Nepal is seeing a surge in the use of virtual private networks after hundreds of thousands of people joined street protests against a broad social media ban. One of the larger providers saw an 8,000 percent increase in new sign-ups inside the country, a shockingly quick sign that users sought out circumvention tools the moment the platforms went dark.
The surge to VPNs highlights an underlying principle of contemporary information control: As governments restrict access to mainstream platforms, public awareness and efforts to find technical ways around censorship grow in lockstep with one another. In Nepal’s case, a youth-led movement has been spurred, in part, by rage over the restrictions and broader grievances over governance absent oversight, and they have taken the fight for visibility and speech to the internet.

Inside the Social Media Ban of Nepal
Internet service providers were directed to block 26 social platforms, including Facebook, Instagram, YouTube, Reddit, Threads, Discord and Mastodon. The policy has been presented by officials as a compliance move, with platforms needing to register locally and identify a liaison to work on misinformation and abuse before they can be restored.

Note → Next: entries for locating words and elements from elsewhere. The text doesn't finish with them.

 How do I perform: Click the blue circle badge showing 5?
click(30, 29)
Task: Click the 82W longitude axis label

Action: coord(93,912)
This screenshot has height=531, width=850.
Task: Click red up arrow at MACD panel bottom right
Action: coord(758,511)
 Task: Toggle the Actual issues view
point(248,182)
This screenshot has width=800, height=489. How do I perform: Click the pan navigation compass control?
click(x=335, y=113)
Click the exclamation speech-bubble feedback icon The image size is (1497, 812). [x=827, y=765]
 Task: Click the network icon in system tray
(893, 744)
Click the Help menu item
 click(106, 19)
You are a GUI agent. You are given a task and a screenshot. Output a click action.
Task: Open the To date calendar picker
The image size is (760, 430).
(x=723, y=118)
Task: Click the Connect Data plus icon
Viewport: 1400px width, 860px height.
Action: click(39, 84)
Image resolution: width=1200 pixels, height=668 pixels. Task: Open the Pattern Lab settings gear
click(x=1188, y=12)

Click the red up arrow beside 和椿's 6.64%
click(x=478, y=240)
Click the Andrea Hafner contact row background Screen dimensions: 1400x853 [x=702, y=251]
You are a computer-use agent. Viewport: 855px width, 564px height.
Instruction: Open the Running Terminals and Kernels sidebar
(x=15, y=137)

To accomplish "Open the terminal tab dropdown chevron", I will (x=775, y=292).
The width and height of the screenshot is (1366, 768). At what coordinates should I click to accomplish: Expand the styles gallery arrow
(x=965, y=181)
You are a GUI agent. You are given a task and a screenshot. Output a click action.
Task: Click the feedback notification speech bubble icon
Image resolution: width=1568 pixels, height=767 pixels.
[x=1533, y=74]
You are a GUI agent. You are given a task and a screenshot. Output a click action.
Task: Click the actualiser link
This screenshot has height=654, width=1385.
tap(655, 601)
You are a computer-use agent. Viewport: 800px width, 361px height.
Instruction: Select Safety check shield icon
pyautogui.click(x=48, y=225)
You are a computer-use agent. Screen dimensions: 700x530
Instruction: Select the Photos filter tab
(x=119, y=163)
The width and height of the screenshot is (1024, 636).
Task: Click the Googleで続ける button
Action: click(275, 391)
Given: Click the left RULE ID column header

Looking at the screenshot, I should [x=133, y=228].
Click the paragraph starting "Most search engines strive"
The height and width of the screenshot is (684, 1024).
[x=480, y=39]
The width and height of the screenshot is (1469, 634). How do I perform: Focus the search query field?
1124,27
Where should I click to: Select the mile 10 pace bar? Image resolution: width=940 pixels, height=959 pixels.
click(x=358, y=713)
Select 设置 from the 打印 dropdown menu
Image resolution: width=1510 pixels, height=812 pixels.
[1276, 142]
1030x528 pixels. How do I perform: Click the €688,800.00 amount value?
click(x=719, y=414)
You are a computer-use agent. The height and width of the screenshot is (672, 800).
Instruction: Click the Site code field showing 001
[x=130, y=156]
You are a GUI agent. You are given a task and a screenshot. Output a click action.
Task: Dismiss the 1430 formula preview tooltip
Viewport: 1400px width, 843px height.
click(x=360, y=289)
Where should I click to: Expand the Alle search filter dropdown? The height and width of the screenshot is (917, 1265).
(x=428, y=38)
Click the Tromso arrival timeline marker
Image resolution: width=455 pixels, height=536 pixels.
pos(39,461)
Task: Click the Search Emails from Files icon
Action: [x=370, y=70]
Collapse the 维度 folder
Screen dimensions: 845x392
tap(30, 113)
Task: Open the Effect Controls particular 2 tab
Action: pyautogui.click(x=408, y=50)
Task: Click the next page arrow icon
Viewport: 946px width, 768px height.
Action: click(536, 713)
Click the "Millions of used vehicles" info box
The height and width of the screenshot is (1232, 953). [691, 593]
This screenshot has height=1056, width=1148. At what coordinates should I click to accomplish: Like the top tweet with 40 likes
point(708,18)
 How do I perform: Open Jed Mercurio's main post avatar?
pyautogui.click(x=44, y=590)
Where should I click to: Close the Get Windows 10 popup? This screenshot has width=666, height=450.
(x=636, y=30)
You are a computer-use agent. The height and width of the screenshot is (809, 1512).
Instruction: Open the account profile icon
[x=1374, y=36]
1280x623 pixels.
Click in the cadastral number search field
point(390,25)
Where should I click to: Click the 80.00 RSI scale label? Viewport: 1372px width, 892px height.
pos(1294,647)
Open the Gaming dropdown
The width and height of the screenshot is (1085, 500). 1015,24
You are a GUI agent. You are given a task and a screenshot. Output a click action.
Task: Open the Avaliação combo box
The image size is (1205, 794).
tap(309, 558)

TikTok was still accessible after I had registered earlier, and Telegram, according to reports, had been slogging through the process. Nepal’s Ministry of Communication and Information Technology indicated that registration of the platforms is the off-ramp to the ban list, but critics say the mandate is a prior restraint on speech and offers broad leeway to the state.
Public anger festered when the order came into force before going through Parliament, and when there were accusations of censorship and executive overreach. Protests turned deadly, according to the BBC, and hundreds people were injured, according to The New York Times, which cited local accounts. Police responded with tear gas, water cannons and rubber bullets as protesters advanced toward government buildings in Kathmandu, Reuters reported.
What the Numbers Reveal
Proton VPN said it had seen an 8,000% increase in signups from Nepal with new users surging during times when platforms were blocked. Though the number represents registrations by one provider, not total use, the figure is directionally significant — demand most likely exploded across multiple services — and the true scope of circumvention is almost certainly higher.
VPN use is also a typical antidote to platform bans and network outages. Other civil society monitors, like NetBlocks and the Open Observatory of Network Interference, have documented similar trends in other places where censorship sends users to tools that route traffic through servers outside a censored space to regain access. Proton VPN has previously reported triple- and even quadruple-digit percentage increases in usage in other countries after major blocks, including after an adult site ban in France.
Also, it is important to parse what this statistic is — and is not. A spike in new accounts doesn’t necessarily mean sustained use. It can just be a lot of people trying to evade the restrictions. But in cases in which bans persist and protests remain, retention typically increases as people become accustomed to evading the blockade as part of their daily life.
Increase Of 8,000% In Nepal VPN Use Amid Internet Clampdown Protests

A High-Stakes Test for Digital Rights
Digital rights groups, like Access Now and the Electronic Frontier Foundation, have long cautioned that broad platform bans are blunt objects: they can chill speech, reduce safety resources and interfere with economic activity. Small businesses, media outlets and creators rely heavily on social channels in Nepal both for sales and for outreach and reporting, collateral damage when access is cut.
There are also governance issues with the register-first model. Mandatory local representatives can make global platforms cooperate on harmful content, but also enable that local pressure. Absent clear standards, judicial review, and appeal procedures, registration systems become functionally equivalent to speech licencing.
Technically, authorities who aim to enforce a national ban have the decision of whether to escalate. Shutting down VPNs uses tactics such as IP blacklists and deep packet inspection, an arms race that can hurt network performance and mistakenly block businesses’ legit traffic. The broader the action, the greater the risk of widespread economic and social costs.
What to Watch Next
All eyes are on whether platforms register and whether the government outlines guardrails around demands for content moderation. A transparent regime with judicial oversight could help to lower tensions; an opaque one won’t, it will drive more people underground into circumvention and exacerbate the current unrest.
There’s also the matter of durability. Should the ban remain in place, Nepal could witness a permanent change in digital conduct as VPNs evolve from stopgap to standard. That in turn could make enforcement more difficult in a country where the authorities have devoted increasing resources to regulate the balance or silence public online sentiment, a contradiction that is at the heart of how modern information controls work.
For now, the 8,000% spike is the clearest datum around: a nationwide flight to the digital exits when the public square was sealed off. Whether policymakers and platforms can craft a workable route back to open access will dictate whether that number is a one-off surge — or the new baseline for Nepal’s internet.